*提示文*.
• • • • •

広告はビジュルとコピー、歌はメロディと歌詞。この両者の関係は
とてもよく似ているような気がします。言葉だけでは
伝えきれないことを、広告ではビジュアルが、音楽ではメロディが
補ってくれます。メッセージをわかりやすくしたり、
ふくらみを持たせたり、あるいは違う意味を持たせたり、
ビジュアルやメロディの持つ役割はとても大きなものだと思います。
歌の場合、歌詞とメロディは、素材のひとつ。それを
演奏者が奏で、シンガーが歌い、血を通わせることによって、
作品となります。ライブだと、さらにビジュアルが加わる。
演奏者やシンガーの表情、パフォーマンスによっても
印象が違うものになるでしょう。

RCサクセションの代表曲「スローバラード」。この歌を聴くと、
音楽というのは、歌詞と、メロディ、楽器の音色、歌声、
そのすべてが一体となってひとつの作品なんだな、とあらためて思います。
行間を読むという言葉がありますが、この歌は、その行間を
サウンド面で表現したのではないでしょうか。

• • • • •

*記録*.

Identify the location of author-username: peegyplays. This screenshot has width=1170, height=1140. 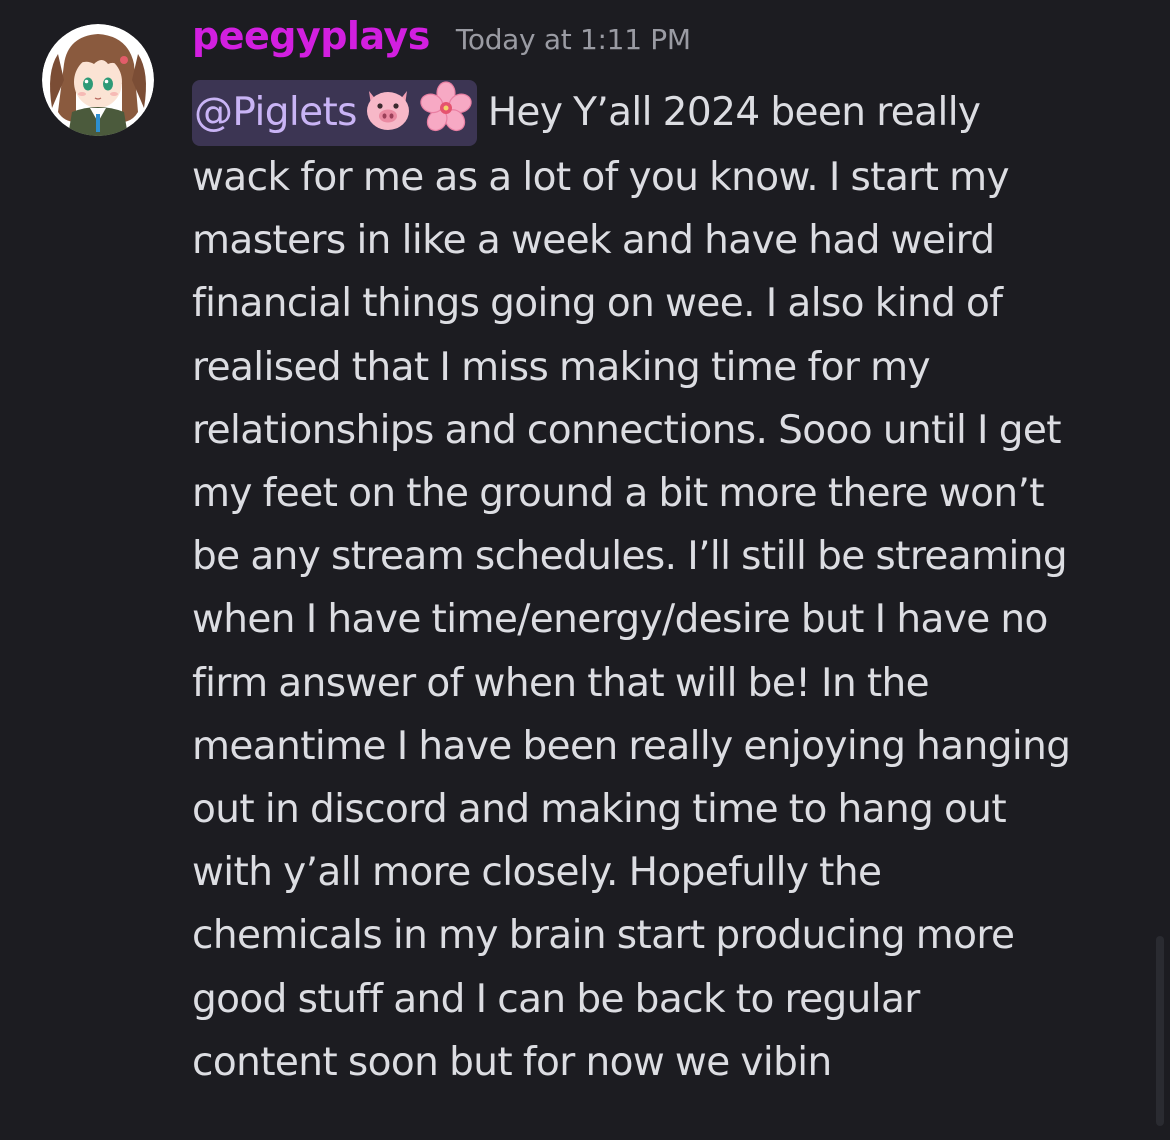
(311, 36).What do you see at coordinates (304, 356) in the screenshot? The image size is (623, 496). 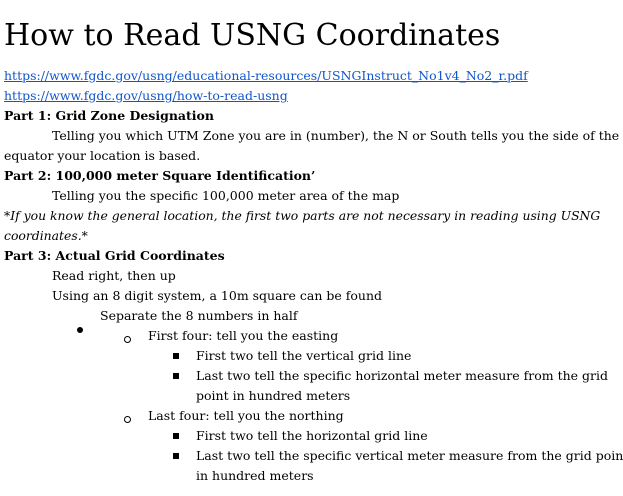 I see `list-item-easting-1: First two tell the vertical grid line` at bounding box center [304, 356].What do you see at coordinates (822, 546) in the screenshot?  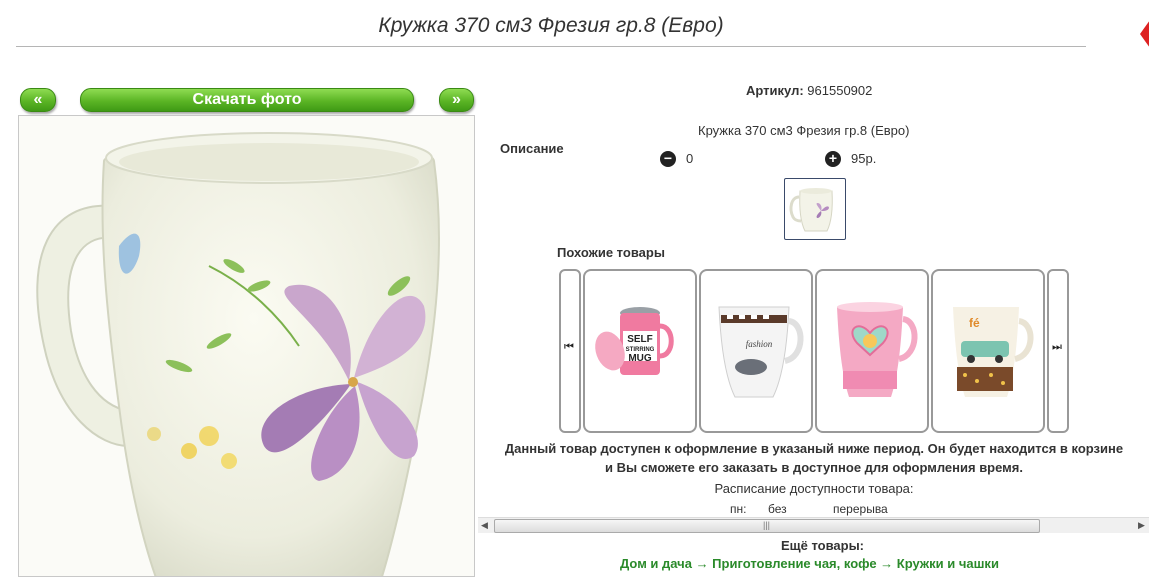 I see `more-products-label: Ещё товары:` at bounding box center [822, 546].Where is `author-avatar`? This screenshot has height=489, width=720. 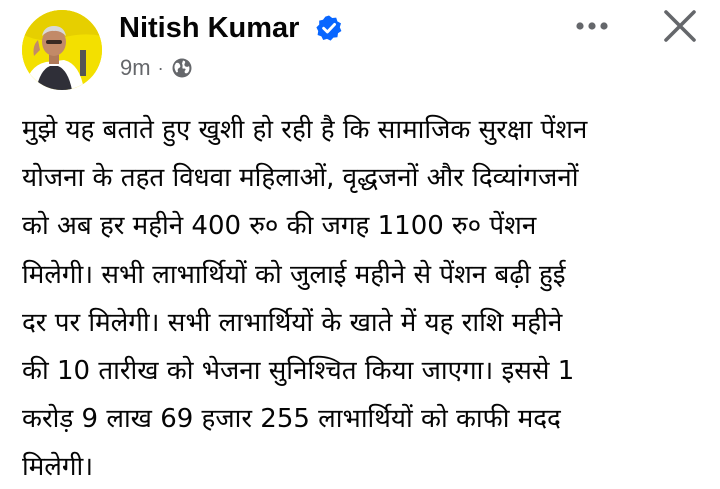 author-avatar is located at coordinates (62, 50).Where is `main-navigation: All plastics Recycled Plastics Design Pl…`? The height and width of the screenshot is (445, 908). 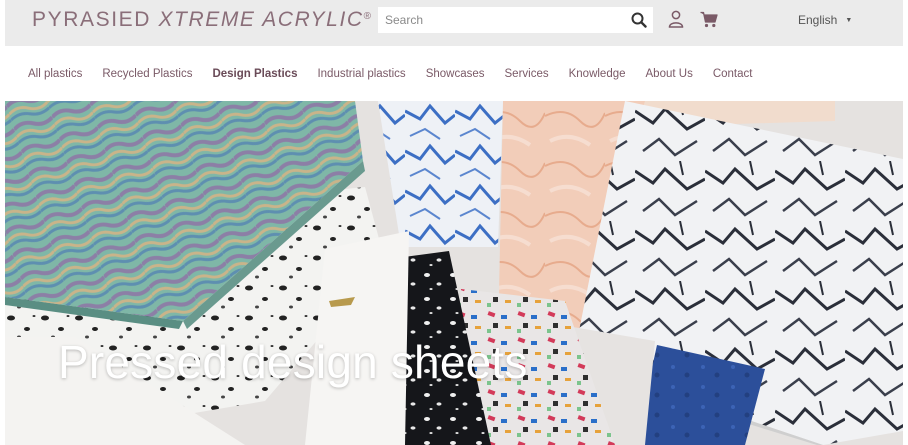 main-navigation: All plastics Recycled Plastics Design Pl… is located at coordinates (454, 74).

• • • • •

*課題について*. 提示文で「そのすべてが一体となってひとつの作品なんだな」とある箇所について、「そのすべて」として挙げられているものを漏れなく書き出してください。 記録は提示文とは別の資料です。

*解答*. 歌詞、メロディ、楽器の音色、歌声